しかし、販売数が多いことが必ずしも利益率の高さを意味しない点には注意が必要だ。Appleの全体戦略を考えると、ベースモデルの普及はエコシステム拡大やサービス契約の増加といった他の収益源と密接に関連していると考えられる。


Pro Maxが最も人気の個別モデルである理由

CIRPのデータは、個別モデルとして最も売れているのがPro Maxであることを示している。この背景には、Pro Maxが提供する付加価値がある。大画面、カメラ性能の向上、バッテリー持続時間の長さといった特徴は、多くのユーザーにとって魅力的な要素となっている。特に写真撮影や動画制作を重視するユーザー層に支持されており、その価格帯にもかかわらず堅実な販売実績を記録している。

さらに、Appleが最新モデルでのみPro Maxを展開することで、その希少性とブランド価値を高めている点も見逃せない。この「選択肢の制限」は、消費者心理に影響を与え、より高額なモデルへの移行を促しているといえる。

ただし、Pro Maxが全体の販売比率で26%にとどまるのは、価格が他モデルに比べて高いことによるハードルが影響している可能性がある。一方で、Pro Maxが高い利益率を誇る点を踏まえれば、このモデルがAppleの収益戦略において重要な位置を占めていることは間違いない。


Plusモデルが苦戦する理由と今後の展望

iPhone Plusモデルの売上比率は13%と、他モデルと比較して大きく引き離されている。この理由の一つには、価格設定と製品コンセプトの曖昧さが挙げられる。ベースモデルに近い価格帯でありながら、Proシリーズほどの性能を持たない点が中途半端な印象を与えている可能性がある。

また、PlusモデルはベースモデルとProシリーズの間で存在感が薄く、明確なターゲット層を見いだせていないと言える。多くのユーザーが価格対性能比を考慮した際、より手頃なベースモデルか、性能を重視したProシリーズを選択する傾向が強いことがCIRPのデータからも読み取れる。

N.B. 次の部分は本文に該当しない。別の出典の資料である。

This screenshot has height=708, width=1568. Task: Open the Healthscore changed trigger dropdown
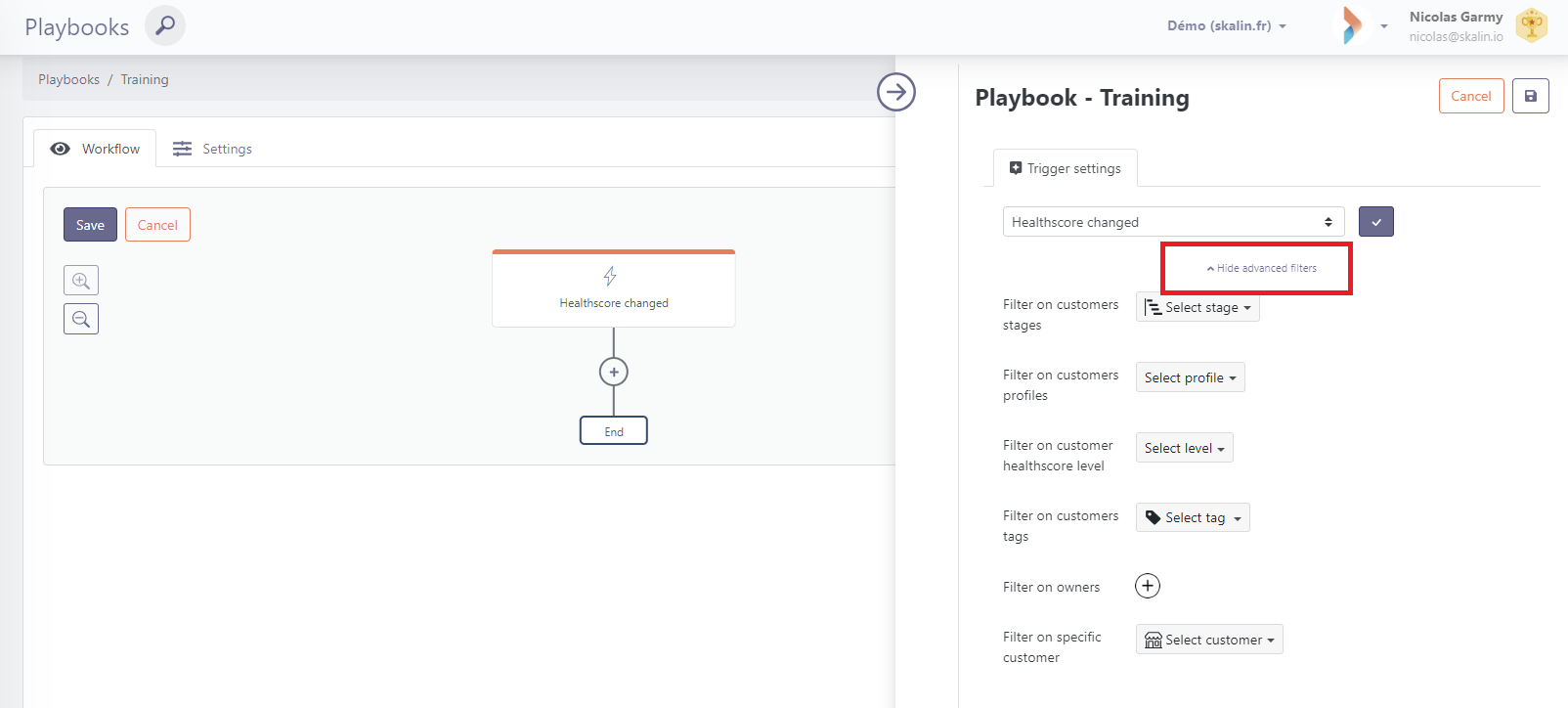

今後、Appleがこのカテゴリーをどのように再定義し、消費者に訴求するかが注目される。例えば、バッテリー性能の特化や新しい付加機能を加えることで、他モデルとの差別化を図る余地があるだろう。AppleがPlusモデルを単なる「大きいベースモデル」以上の価値を持つ製品へと進化させることができるかどうかが鍵となる。